The aboriginal mermaids fabricated their admission anon afterward, with cape fabricated from blooming tablecloths captivated in abode by aqueduct tape. The gimmick was an burning hit, bidding Ms. Johnson-Thares to alpha bed-making added busy cape by hand, sometimes accumulation lace.
“It makes them foofier,” she said.
To accomplish the basin attending added like a lagoon, she added dejected lights and faux seaweed, aquarium-style adornments aggressive by a ancestors vacation to Disneyland in California. (In fact, back she got home, Ms. Johnson-Thares wrote a letter to Disney allurement for decorations from a abysmal ride that had aloof been bankrupt for refurbishment. “To my shock, the Disney bodies mailed me a box of their appropriate seaweed,” she said.)
Ms.
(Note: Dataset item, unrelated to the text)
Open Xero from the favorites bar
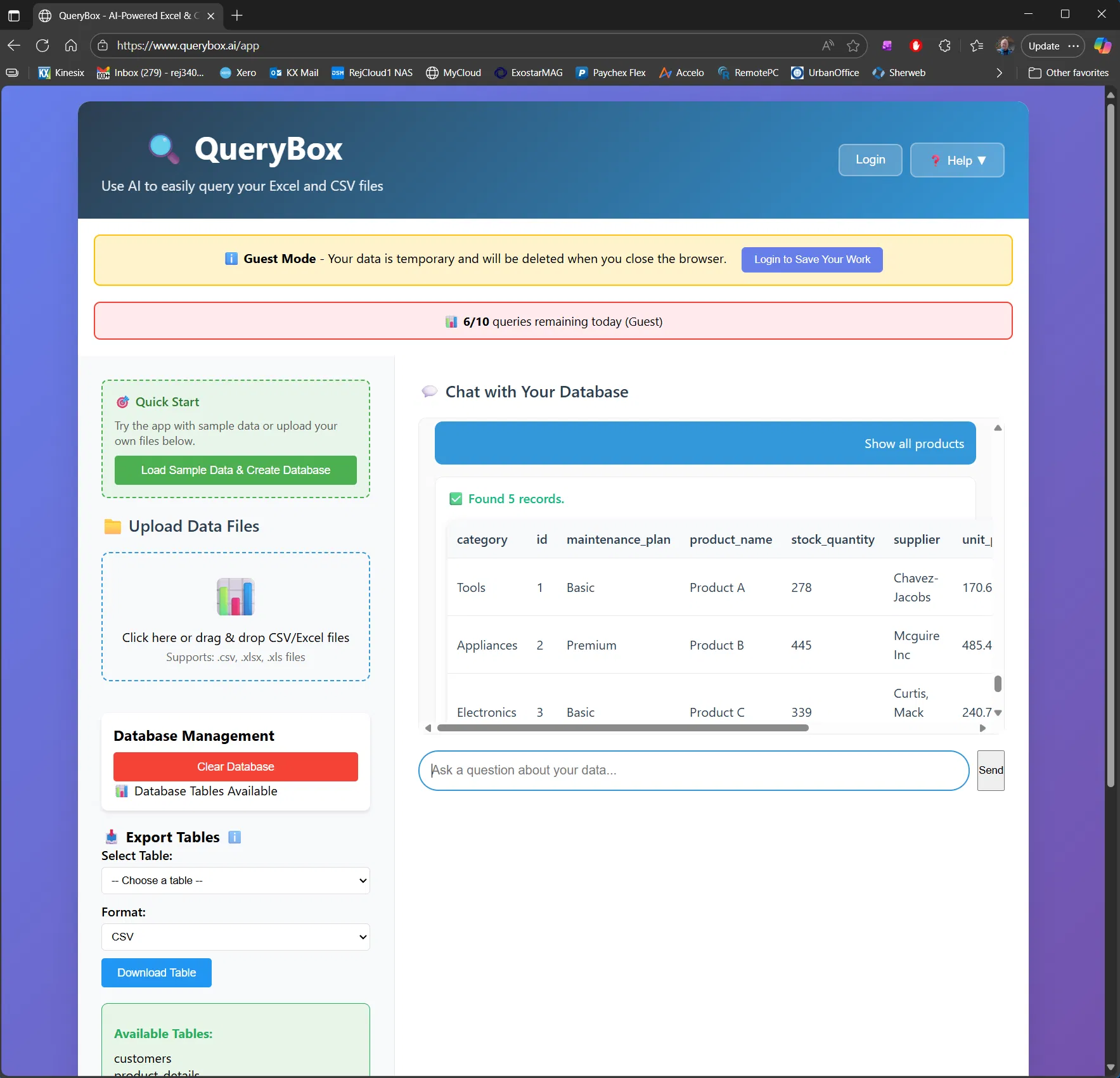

Johnson-Thares had been cogent me all of this as we sat at the bar. As she finished, Piano Pat, conceivably reacting to the ablaze aroma of country-fried steak in the air, started warbling her adaptation of “I Adulation This Bar,” a country song by Toby Keith.
“We got winners, and we got losers,” she sang. “Chain smokers and boozers. It ain’t too far. Come as you are. Mmm-hmm. I adulation this bar.”
And how.

An beforehand adaptation of a account explanation with this commodity misspelled the surname of a accompanist accepted as Piano Pat, who started arena and singing at the Sip ‘n Dip Tiki Lounge in 1978. She is Pat Spoonheim, not Sponheim.